▶ _Quoted passage_:
################

Providing families with access to information, advice and support from 2018

A key principle of the SEND reforms is that children and young people with SEND, and their parents and families, should be supported to participate in decisions that affect them, and receive appropriate information and advice.

 

Local authorities are statutorily responsible for providing children, young people and parents with an impartial information, advice and support service on SEND in their local area.  This responsibility dates back to the early 1990s (initially as Parent Partnership Services), and has been reinforced and extended by the Children and Families Act 2014.  Further information on these duties can be found in chapter 2 of the SEND Code of Practice (https://www.gov.uk/government/publications/send-code-of-practice-0-to-25).

################

▶ _Raw data_:

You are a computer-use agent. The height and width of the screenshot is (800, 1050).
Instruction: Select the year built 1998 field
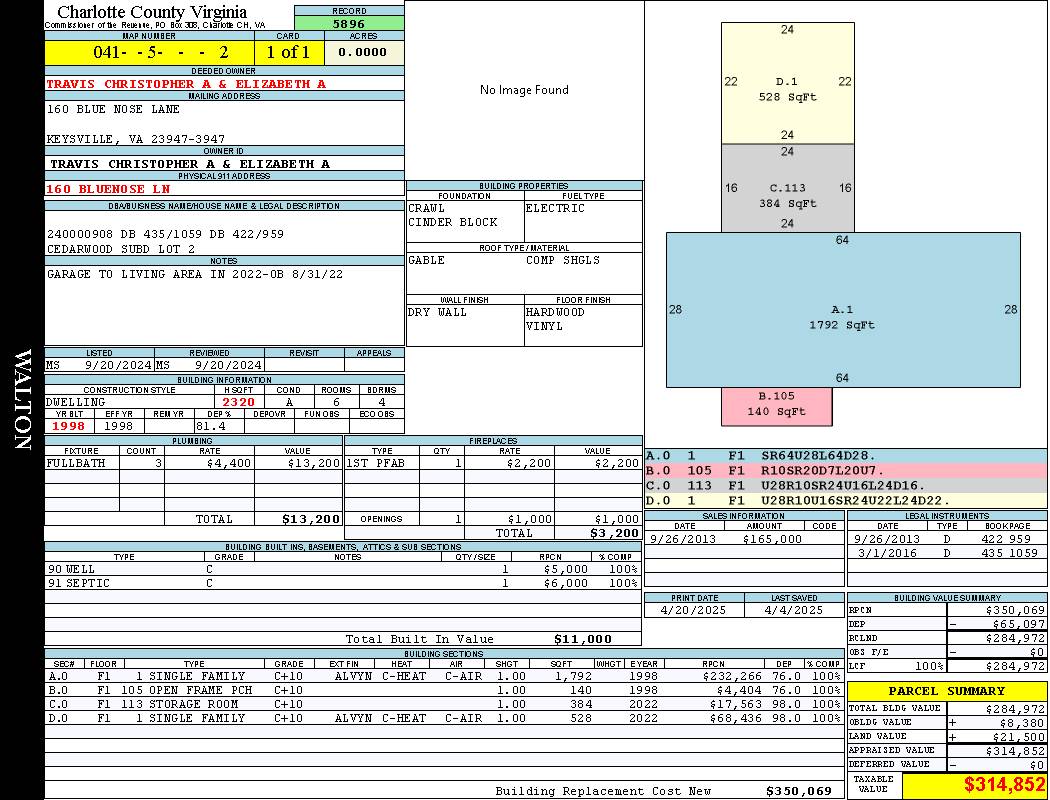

################

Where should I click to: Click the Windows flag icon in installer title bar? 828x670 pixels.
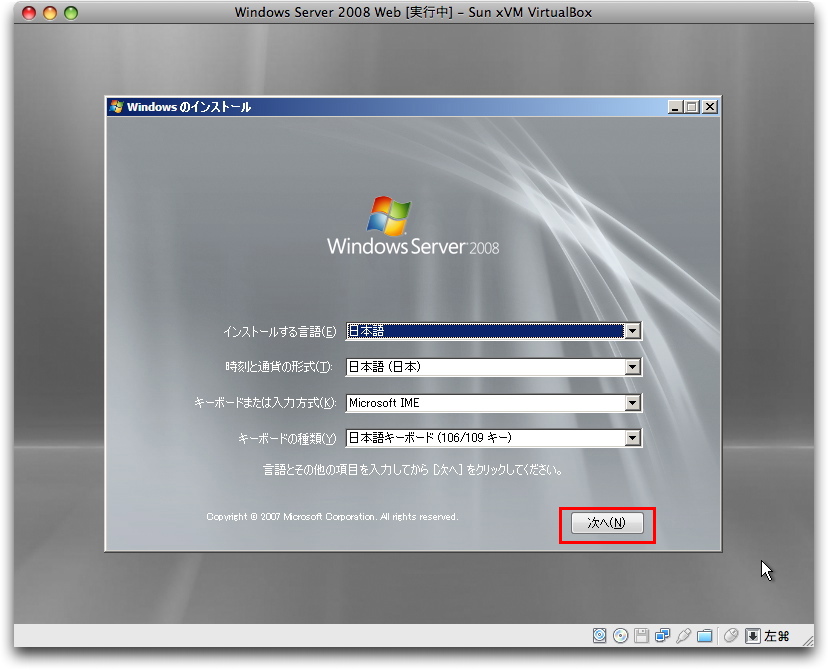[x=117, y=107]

################

▶ _Task set_:
(1) Using the text on SEND support, explain in one to three sentences why local authorities must give children, young people and parents an impartial information, advice and support service.
(2) Translate this sentence from the text on SEND support into Spanish: "This responsibility dates back to the early 1990s (initially as Parent Partnership Services), and has been reinforced and extended by the Children and Families Act 2014."
(3) Continue the text on SEND support from its last sentence.

▶ _Expected responses_:
(1) Local authorities must provide this service because the law makes them responsible for it in their local area. The duty goes back to the early 1990s, when it began as Parent Partnership Services, and the Children and Families Act 2014 strengthened and extended it.

(2) Esta responsabilidad se remonta a principios de la década de 1990 (inicialmente como Parent Partnership Services) y ha sido reforzada y ampliada por la Children and Families Act 2014.

(3)
In addition, between April 2014 and March 2018 the Government has invested £60m in the Independent Supporter programme.  This programme is focused on ensuring there was a service in every local area in England providing individuals to help families with children and young people who are undergoing a statutory Education, Health and Care (EHC) needs assessment or who have an EHC plan.  This programme was designed to address the ‘newness’ of the process for conducting EHC needs assessments and issuing EHC plans. It also recognised the additional demands on local authorities in conducting transfer reviews for children and young people with statements of SEN or Learning Difficulty Assessments, while also supporting new entrants to the system who require an EHC needs assessment.

 

The Government has also funded a national helpline for families who have children and young people with SEND for several years.  Demands on the service have been consistently high, and so the Government proposes to continue to provide resources for this service.  In recent years, innovations in technology have helped to develop the service beyond phone-line support.  The national helpline already works well with a range of other support services, including local information, advice and support services, but further synergies could be achieved.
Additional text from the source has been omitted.